◆ **EXERCISE AIM**: Find the string "will" in the listing below and return each line it appears in.
====
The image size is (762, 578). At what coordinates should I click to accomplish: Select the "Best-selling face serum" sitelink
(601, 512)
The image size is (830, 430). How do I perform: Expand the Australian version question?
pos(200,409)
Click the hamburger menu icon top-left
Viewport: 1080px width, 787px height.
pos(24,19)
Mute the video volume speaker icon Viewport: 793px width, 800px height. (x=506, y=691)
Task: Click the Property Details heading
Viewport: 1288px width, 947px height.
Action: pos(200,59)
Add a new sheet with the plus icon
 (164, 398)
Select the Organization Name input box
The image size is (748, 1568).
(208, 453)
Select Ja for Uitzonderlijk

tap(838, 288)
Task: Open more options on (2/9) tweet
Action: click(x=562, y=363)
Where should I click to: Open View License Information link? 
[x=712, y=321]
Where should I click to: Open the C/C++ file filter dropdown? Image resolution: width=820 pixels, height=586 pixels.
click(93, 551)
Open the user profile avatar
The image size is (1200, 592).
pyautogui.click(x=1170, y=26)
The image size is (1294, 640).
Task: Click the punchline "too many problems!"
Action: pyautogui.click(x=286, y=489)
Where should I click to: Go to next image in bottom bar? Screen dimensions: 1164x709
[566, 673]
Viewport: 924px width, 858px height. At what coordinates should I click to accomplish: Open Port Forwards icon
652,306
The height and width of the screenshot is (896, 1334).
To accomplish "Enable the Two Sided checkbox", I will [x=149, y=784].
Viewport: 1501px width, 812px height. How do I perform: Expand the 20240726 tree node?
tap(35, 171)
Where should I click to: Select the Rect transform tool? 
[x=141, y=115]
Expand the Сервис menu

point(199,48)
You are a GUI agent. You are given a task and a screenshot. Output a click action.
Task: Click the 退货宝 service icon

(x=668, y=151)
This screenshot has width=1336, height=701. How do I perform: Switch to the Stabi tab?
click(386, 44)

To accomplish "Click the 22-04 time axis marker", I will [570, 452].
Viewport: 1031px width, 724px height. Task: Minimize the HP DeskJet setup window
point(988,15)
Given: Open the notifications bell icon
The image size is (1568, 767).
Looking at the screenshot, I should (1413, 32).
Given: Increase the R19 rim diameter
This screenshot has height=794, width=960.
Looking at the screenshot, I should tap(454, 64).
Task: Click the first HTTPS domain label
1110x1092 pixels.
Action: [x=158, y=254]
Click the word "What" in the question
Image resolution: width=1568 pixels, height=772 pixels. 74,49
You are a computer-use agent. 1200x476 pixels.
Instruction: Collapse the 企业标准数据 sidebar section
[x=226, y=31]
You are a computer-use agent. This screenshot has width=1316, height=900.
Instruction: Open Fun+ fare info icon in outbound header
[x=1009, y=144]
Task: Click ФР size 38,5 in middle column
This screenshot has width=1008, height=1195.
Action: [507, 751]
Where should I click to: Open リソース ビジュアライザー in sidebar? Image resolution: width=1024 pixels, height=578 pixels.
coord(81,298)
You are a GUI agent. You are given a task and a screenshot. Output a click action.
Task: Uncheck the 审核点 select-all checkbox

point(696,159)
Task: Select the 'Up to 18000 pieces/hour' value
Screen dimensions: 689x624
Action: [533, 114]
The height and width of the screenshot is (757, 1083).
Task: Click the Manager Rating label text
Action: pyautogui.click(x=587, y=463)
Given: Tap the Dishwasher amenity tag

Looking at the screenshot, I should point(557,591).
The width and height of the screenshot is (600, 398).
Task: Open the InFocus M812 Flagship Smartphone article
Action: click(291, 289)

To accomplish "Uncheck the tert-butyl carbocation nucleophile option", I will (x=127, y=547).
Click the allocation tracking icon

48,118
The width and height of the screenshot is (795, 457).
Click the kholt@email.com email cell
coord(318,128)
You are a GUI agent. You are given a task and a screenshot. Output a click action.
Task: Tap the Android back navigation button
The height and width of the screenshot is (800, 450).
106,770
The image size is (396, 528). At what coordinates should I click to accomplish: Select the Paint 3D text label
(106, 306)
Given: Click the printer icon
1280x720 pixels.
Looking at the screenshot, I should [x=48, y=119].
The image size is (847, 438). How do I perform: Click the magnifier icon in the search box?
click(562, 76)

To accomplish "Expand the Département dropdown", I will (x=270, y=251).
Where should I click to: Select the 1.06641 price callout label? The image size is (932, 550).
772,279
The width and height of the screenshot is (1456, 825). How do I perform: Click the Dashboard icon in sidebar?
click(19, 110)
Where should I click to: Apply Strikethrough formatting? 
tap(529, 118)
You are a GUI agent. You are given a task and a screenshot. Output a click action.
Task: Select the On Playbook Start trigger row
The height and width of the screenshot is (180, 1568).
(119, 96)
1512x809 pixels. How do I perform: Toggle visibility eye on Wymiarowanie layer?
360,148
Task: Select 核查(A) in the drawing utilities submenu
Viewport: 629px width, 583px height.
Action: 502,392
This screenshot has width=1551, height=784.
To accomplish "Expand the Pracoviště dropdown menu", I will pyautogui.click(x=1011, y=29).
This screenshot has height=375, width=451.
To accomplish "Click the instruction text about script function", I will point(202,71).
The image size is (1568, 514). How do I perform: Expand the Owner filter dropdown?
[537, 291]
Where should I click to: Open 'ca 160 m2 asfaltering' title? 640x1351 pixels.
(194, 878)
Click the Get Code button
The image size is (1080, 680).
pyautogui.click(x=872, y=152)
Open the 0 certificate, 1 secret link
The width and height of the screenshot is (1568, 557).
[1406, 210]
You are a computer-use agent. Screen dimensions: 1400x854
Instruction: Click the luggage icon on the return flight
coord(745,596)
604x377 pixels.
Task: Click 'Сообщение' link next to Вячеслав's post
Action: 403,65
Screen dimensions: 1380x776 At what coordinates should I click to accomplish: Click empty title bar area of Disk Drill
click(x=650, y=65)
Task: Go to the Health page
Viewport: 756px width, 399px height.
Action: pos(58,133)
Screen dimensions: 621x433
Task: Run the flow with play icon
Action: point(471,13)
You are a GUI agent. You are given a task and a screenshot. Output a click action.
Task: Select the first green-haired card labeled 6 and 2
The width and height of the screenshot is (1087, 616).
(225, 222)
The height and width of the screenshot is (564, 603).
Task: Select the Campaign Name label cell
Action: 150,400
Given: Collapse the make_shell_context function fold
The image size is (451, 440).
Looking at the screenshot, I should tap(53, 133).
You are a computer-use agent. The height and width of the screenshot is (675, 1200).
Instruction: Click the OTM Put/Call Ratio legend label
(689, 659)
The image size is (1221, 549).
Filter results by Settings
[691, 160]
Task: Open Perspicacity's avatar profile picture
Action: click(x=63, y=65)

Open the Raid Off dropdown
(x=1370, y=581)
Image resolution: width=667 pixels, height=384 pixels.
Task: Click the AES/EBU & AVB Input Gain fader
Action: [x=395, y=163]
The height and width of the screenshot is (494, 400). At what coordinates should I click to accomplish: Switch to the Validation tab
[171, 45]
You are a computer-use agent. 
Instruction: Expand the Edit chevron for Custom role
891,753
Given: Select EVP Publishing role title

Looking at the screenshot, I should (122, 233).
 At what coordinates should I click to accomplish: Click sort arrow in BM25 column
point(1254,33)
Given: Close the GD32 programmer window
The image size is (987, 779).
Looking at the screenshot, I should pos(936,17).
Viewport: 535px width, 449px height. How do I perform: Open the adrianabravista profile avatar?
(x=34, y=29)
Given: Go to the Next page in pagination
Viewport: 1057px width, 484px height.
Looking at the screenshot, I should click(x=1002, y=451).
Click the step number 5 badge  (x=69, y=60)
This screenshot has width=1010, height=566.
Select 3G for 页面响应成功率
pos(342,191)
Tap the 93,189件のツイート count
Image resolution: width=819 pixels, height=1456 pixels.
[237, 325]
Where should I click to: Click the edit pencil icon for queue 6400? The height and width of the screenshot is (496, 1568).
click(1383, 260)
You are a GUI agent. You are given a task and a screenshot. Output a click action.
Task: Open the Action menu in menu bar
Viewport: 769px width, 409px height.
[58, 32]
====
◆ **OUTPUT BELOW**:
To accomplish "Enable the Two Sided checkbox", I will [x=149, y=784].
To accomplish "Click the 22-04 time axis marker", I will [570, 452].
To accomplish "Uncheck the tert-butyl carbocation nucleophile option", I will (x=127, y=547).
To accomplish "Expand the Département dropdown", I will (x=270, y=251).
To accomplish "Expand the Pracoviště dropdown menu", I will pyautogui.click(x=1011, y=29).
To accomplish "Click the instruction text about script function", I will point(202,71).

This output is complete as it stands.